__Stored data entries__:
┏━━

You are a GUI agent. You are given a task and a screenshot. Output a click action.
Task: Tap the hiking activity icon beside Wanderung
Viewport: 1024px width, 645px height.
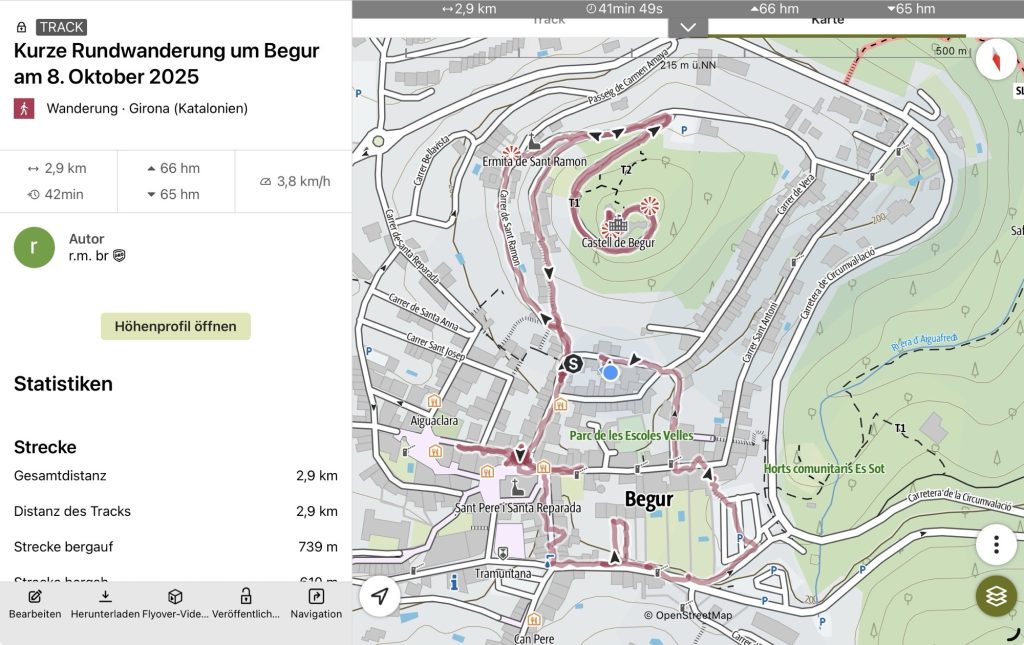(24, 108)
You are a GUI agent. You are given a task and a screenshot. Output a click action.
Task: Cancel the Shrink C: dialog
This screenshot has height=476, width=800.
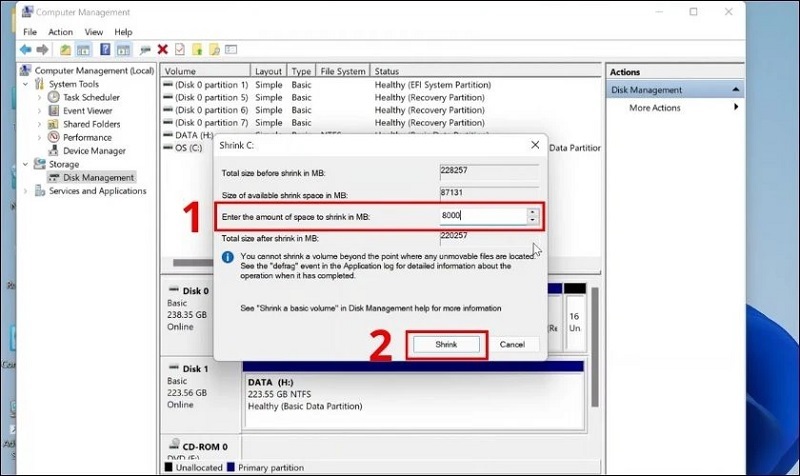pyautogui.click(x=512, y=344)
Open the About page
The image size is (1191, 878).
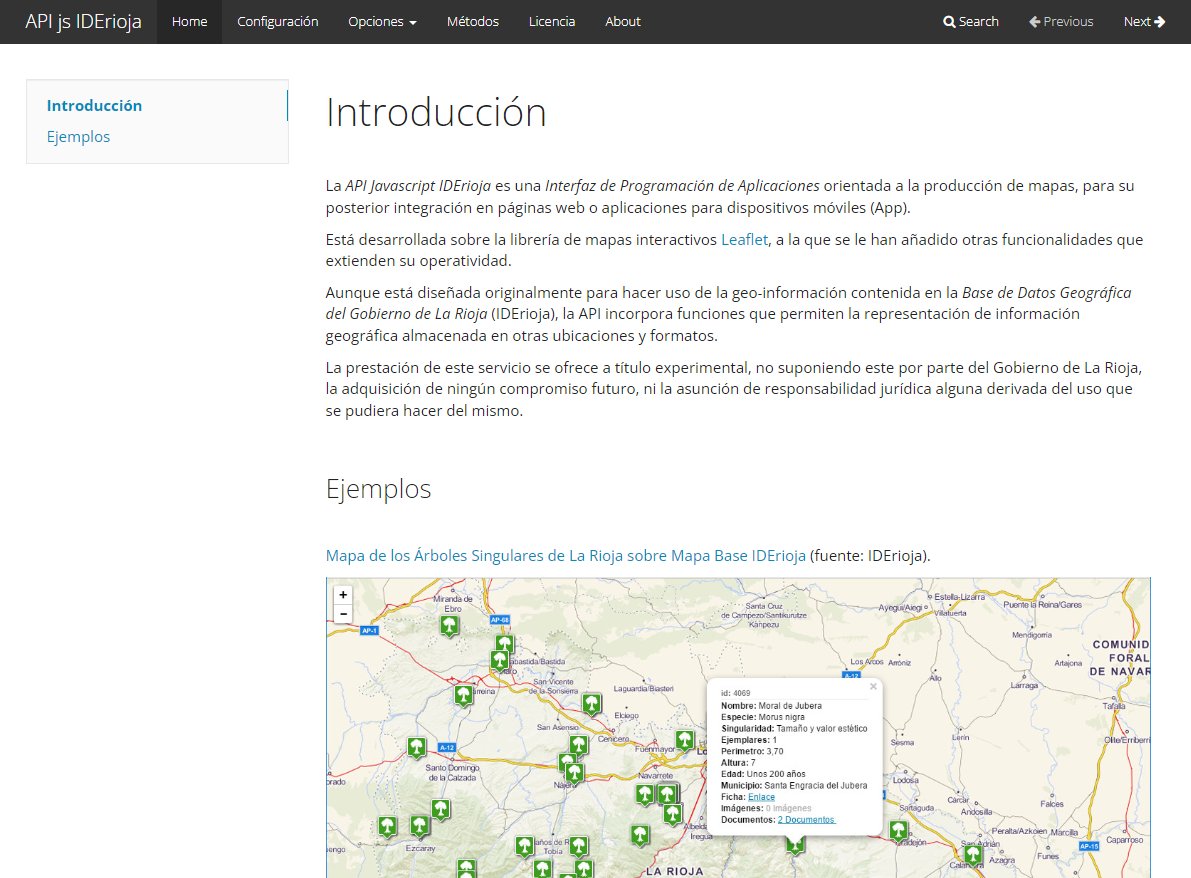point(622,21)
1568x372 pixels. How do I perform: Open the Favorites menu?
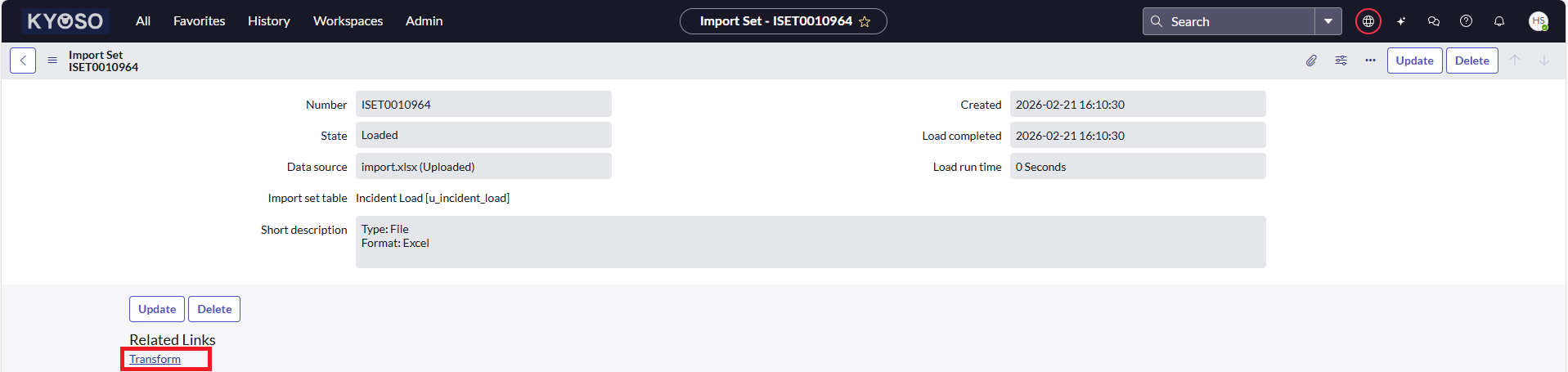tap(199, 21)
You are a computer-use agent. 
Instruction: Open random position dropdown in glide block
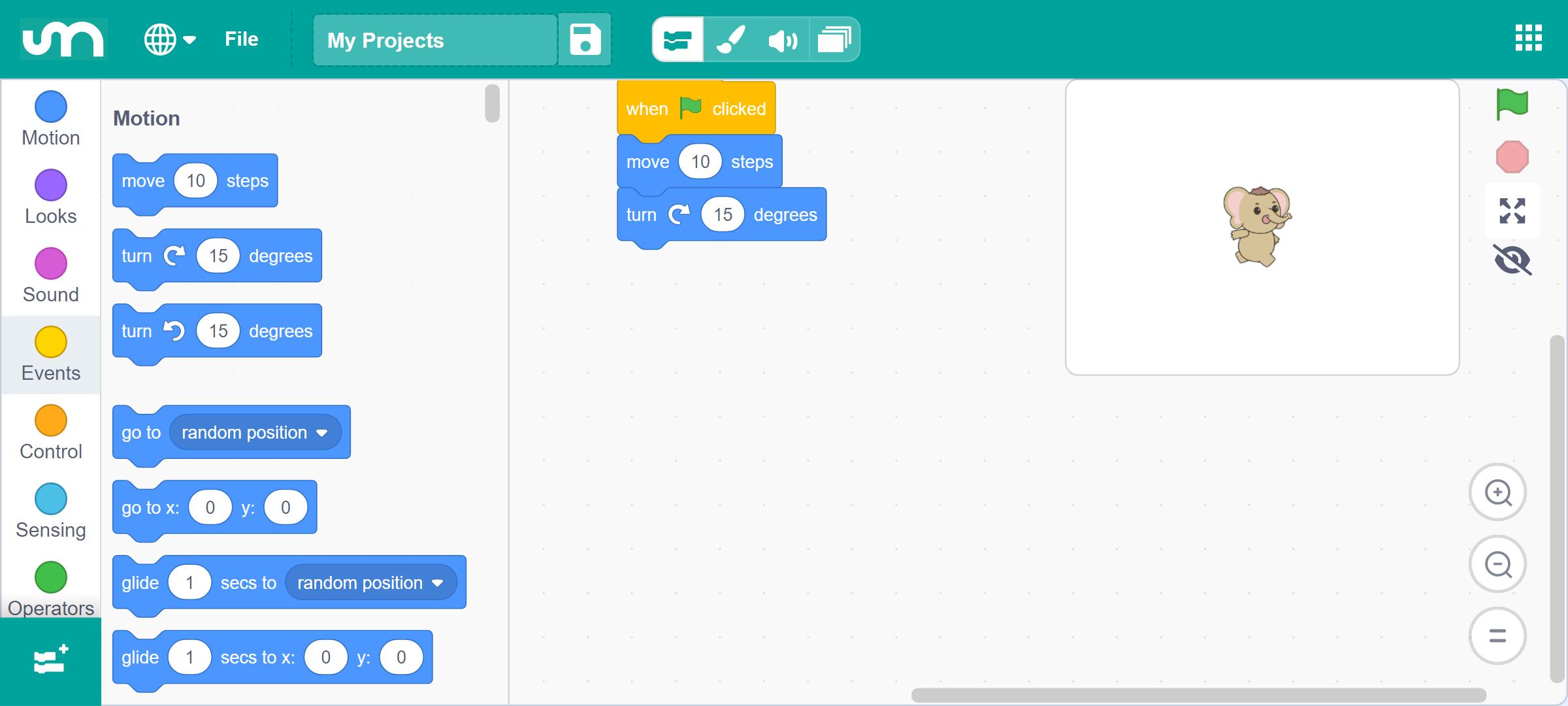[370, 582]
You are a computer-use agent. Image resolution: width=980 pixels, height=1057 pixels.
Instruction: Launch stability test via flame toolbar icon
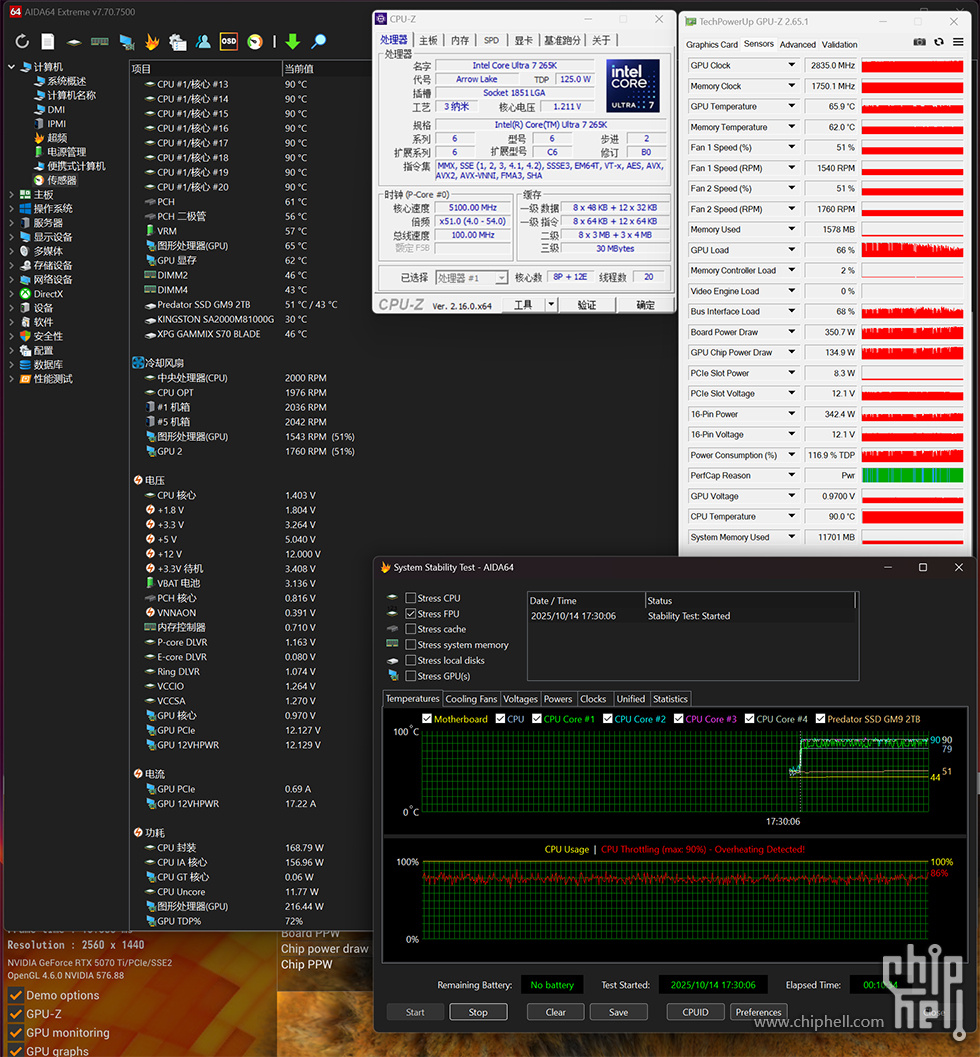[152, 41]
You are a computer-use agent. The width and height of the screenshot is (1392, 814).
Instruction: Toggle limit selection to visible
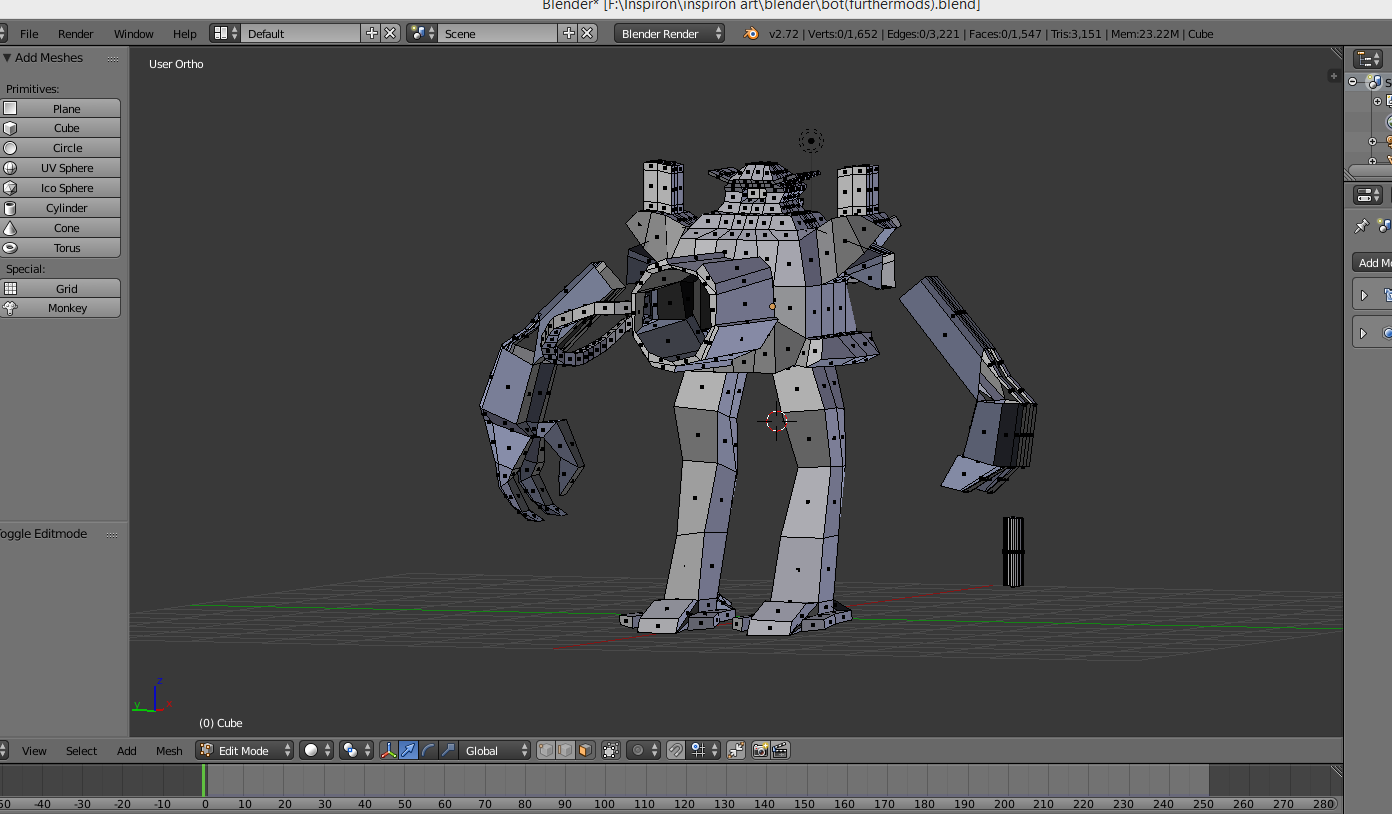(611, 750)
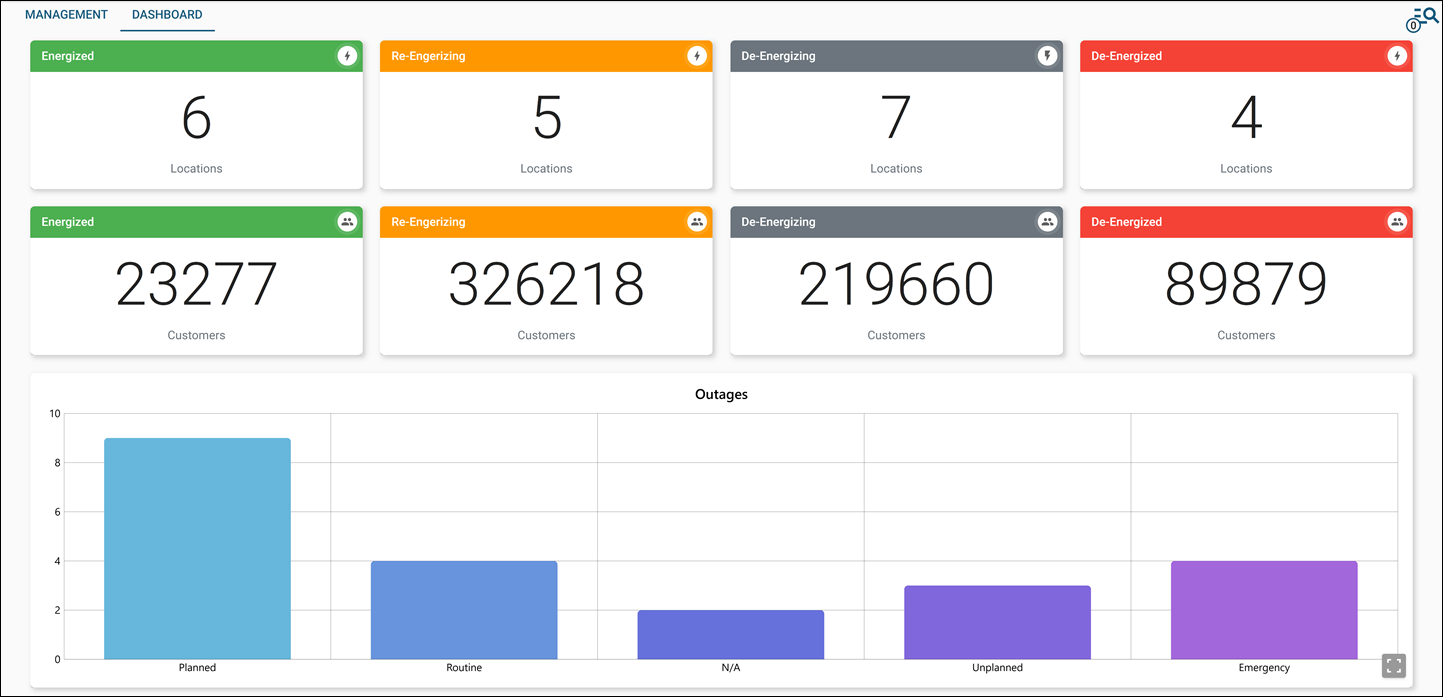Click the Planned bar in the Outages chart
Image resolution: width=1443 pixels, height=697 pixels.
197,548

┗━━

__WHAT TO DO__: From the line containing "Viewport: 1024px width, 645px height." down to the last line of the records above, repeat every line exactly and nothing else, dropping any pictures.

__SOLVED PROBLEM__:
Viewport: 1024px width, 645px height.
(24, 108)
You are a GUI agent. You are given a task and a screenshot. Output a click action.
Task: Cancel the Shrink C: dialog
This screenshot has height=476, width=800.
pyautogui.click(x=512, y=344)
Open the About page
The image size is (1191, 878).
point(622,21)
1568x372 pixels. How do I perform: Open the Favorites menu?
tap(199, 21)
You are a computer-use agent. 
Instruction: Open random position dropdown in glide block
[370, 582]
You are a computer-use agent. Image resolution: width=980 pixels, height=1057 pixels.
Instruction: Launch stability test via flame toolbar icon
[152, 41]
You are a computer-use agent. The width and height of the screenshot is (1392, 814).
Instruction: Toggle limit selection to visible
(611, 750)
Click the Planned bar in the Outages chart
Image resolution: width=1443 pixels, height=697 pixels.
197,548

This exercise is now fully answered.